Este año, el padre Rubén Alvis, encargado del Santuario, estimó una participación de entre 350.000 y 500.000 devotos. Ante esta multitud, Santa Cruz de la Sierra se preparó con operativos viales y de seguridad para garantizar que la caminata desde el cuarto anillo se realice con tranquilidad. Desde las 16:00, cientos de fieles han comenzado su recorrido hacia el Santuario de la Virgen de Cotoca, mientras otros apenas inician su travesía junto a familiares, amigos o seres queridos. Unidos por la fe, todos comparten el anhelo de reencontrarse con la querida Virgencita y expresar su devoción. EL DEBER estuvo presente en esta manifestación de fe y conversó con algunos peregrinos que, entre paso y paso, compartieron sus historias de gratitud, esperanza y devoción rumbo a la Virgen de Cotoca: Por su parte, Indira caminaba con gratitud, pues su hija pequeña era el milagro que había pedido. “Con mucha devoción, cumpliendo la promesa que le hice a la Virgencita, me permitió tener una pequeña bebé y estoy feliz de poder llegar hasta Cotoca”, compartió emocionada.
Erick Daniel Lobo, junto a Fernanda Pérez y sus dos pequeños hijos, comenzó su recorrido hacia Cotoca a las 20:00. La niña mayor caminaba junto a su madre, mientras que el menor iba cómodamente en su carriola. Erick reveló el propósito de su caminata: “Estoy yendo con el propósito de tener al año (2025) una nueva inversión y tener negocio propio”, además, de pedir por salud y trabajo para su familia.

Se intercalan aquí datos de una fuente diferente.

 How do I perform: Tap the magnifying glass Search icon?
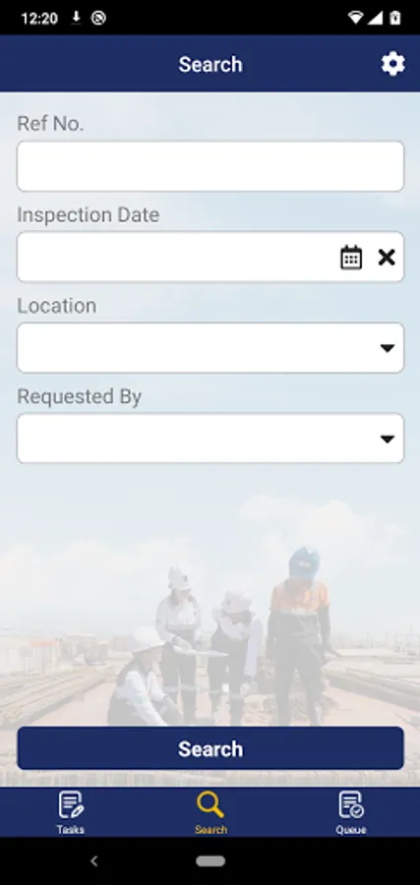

A las 18:00, Juan Carlos inició su caminata acompañado por su pequeño hijo Ian. Su promesa a la Virgen de Cotoca reflejaba la sencillez de su fe: “Que nos acompañe y nos dé mucha salud y trabajo a la familia”, comentó. Sin buscar un favor específico, Juan Carlos caminaba con devoción y gratitud, pidiendo bienestar para quienes ama. Estos testimonios destacan el fervor y la fe que impulsan a miles de peregrinos a recorrer el camino hasta el Santuario de la Virgen de Cotoca, llevando consigo plegarias y gratitud en cada paso.

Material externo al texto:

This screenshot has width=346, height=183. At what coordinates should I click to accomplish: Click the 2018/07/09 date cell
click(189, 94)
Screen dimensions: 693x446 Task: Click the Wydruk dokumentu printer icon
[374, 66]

Esther Chamoso e Indira González, madre e hija, iniciaron la caminata hacia el Santuario de la Virgen de Cotoca junto a la pequeña bebé de Indira, que las acompañaba en su cochecito. Ambas manifestaron su fe profunda en la Virgencita. Esther explicó que camina “para pedir la bendición a la Virgencita para toda la familia, lo hace junto a sus hijas con mucha devoción.